Lilith shot to her feet, raising hands that wavered with raw, unseen power. The virgin snow that made up her flowing dress hardened into an icy armor. Canines elongated as eyes glowed crimson.
“Foolish man, you are in my plane. I created it from nothing. I am God here.” As she spoke, chains shot from the darkness to wrap around the intruder’s limbs, waist, and neck while ice began forming where he stood. It inched up his feet and legs, freezing him in place within a prison that no fire could ever melt. Queen Lilith bared a fanged grin as Satan became her prisoner.
“Tsk, tsk, tsk,” Samael responded while looking at the ground and shaking his head. “I had hoped this visit to be amicable, given our past and all.” He walked forward, snapping chains and shattering the ice that had formed up to his waist as if the restraints that had held him in place were nothing more than Scotch tape.
Lilith spoke the word that the ice giant had tried to get out before being sucked into space, “How?”
“You may have created this plane, dear Lily, but I created the entire universe that your plane resides in. No, you are not God. How can you be? I am God.” Samael’s face grew flushed as veins bulged while proclaiming his title. Four horns pierced through flesh at even points around his skull and started to grow, violently. The ivory extended upward for a full foot before a second portion that was halfway up broke off and circled around at a ninety-degree angle to latch onto another horn, forming a halo of bone. Heat wafted up from the circle of ivory, making the remaining six inches that jutted toward the sky dance in the haze.
Samael shot a hand up, holding his fingers in such a way that it looked like he was grasping an invisible cup, and yanked Lilith through the air pugnaciously. He wanted to make sure she understood that what he was saying was the truth.

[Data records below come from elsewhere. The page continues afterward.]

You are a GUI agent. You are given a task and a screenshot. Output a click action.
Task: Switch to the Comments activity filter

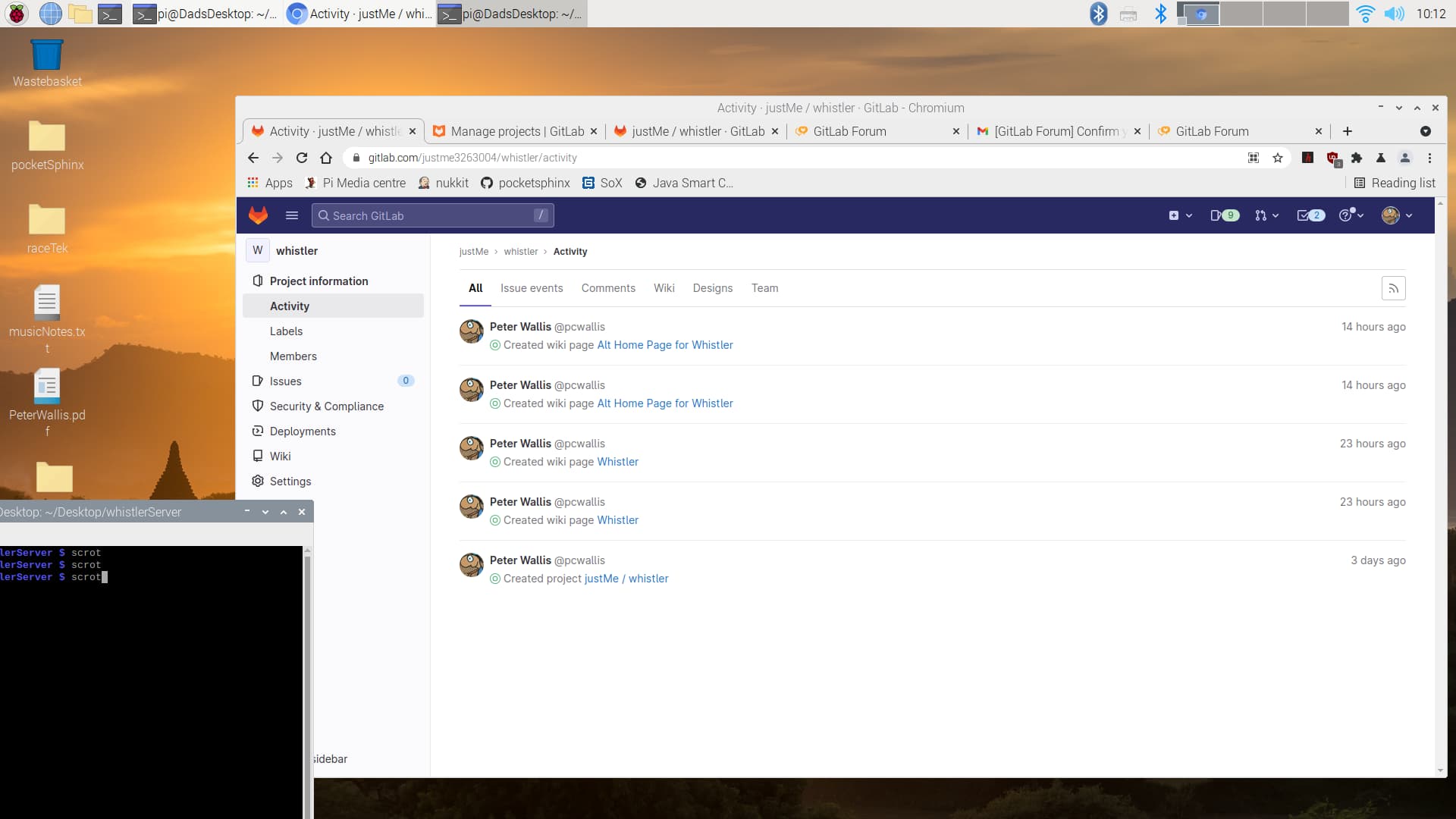[608, 288]
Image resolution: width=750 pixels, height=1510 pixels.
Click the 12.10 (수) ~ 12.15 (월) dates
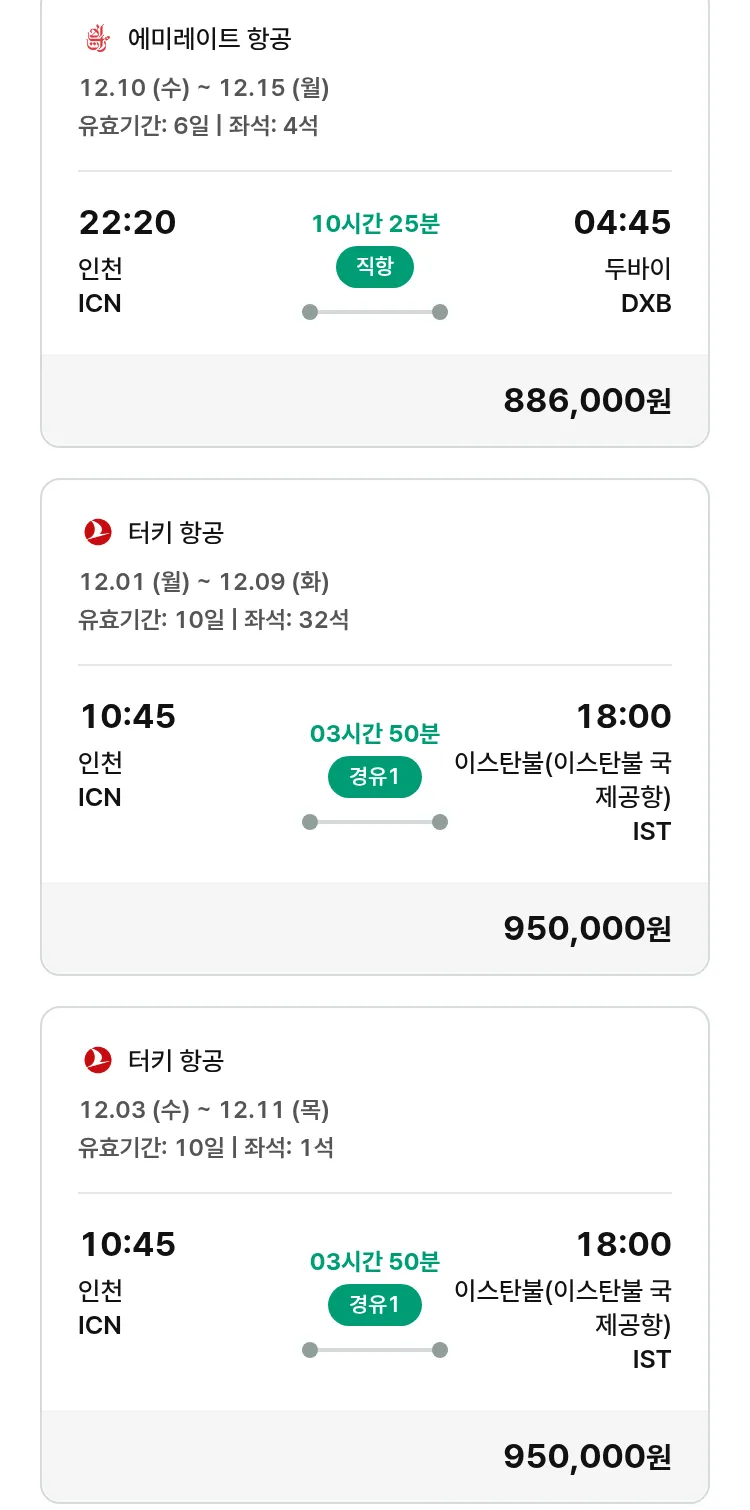204,88
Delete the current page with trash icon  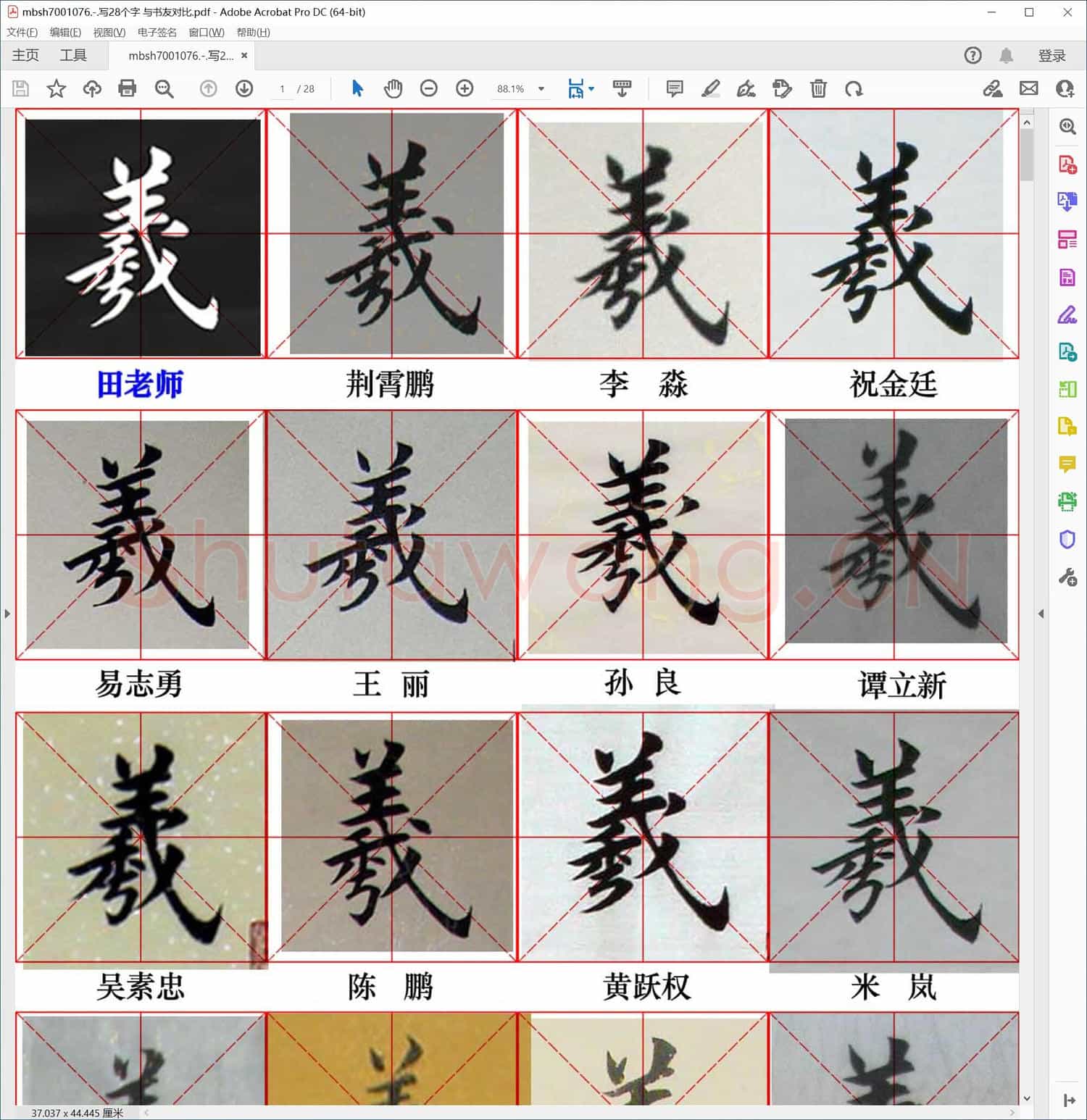819,88
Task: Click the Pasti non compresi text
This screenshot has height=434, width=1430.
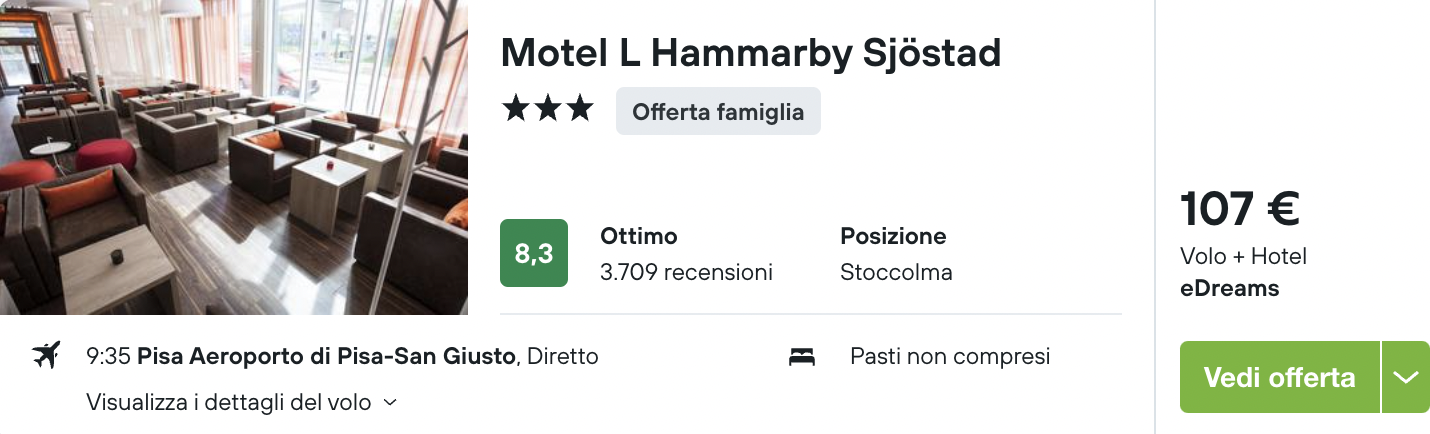Action: coord(950,356)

Searing fingers wrapped around Lilith’s frigid neck, making her yelp before her airway was constricted by Lucifer’s tightening grasp.
Hellfire poured from the eye sockets of the beautiful face that was now distorting grotesquely, like watching a rubber mask be heated by an unseen blowtorch.
Lifting Lilith—Adam’s first wife—up to his face, Samael rumbled with a voice comprised of distant thunder, “You will do exactly as I say, or I will break your mind. Then, and only then, once you have gone insane from disobeying my life debt command, I will burn your pla
ne to cinders before shattering it like a hammer to glass. Do you understand, Lily?”
Knowing he was telling the truth and would do exactly as he threatened, Lilith nodded while desperately gasping for air.
Shifting back to his angelic voice and slightly relaxing his grip, Samael smiled before cooing, “Good. Now listen carefully...”
1
King Taylor of the Seelie Court and I walked through the portal, laughing about my absurd request to find Magni a girlfriend. We stood in my mausoleum just outside the gate to Faerie, which was positioned between the wall and the marble throne that acted as the hidden entrance to my Fortress of Solitaire. The brown of the living portal drastically stood out of place amongst the pure white marble of the entire mausoleum.
“Is the requirement that ‘she like video games’ a deal breaker?” Taylor asked around a chuckle while using air quotes.
“Nah. I know I was reaching with that one. But still, it only makes sense for someone like Magni to date a supe.”
“You don’t think he would be better off with one of his kind?”
“What kind do ya mean? A supe hunter or a human?”
“Well, I meant human, but you do bring up a good point.”
“I don’t follow,” I said, arching an eyebrow.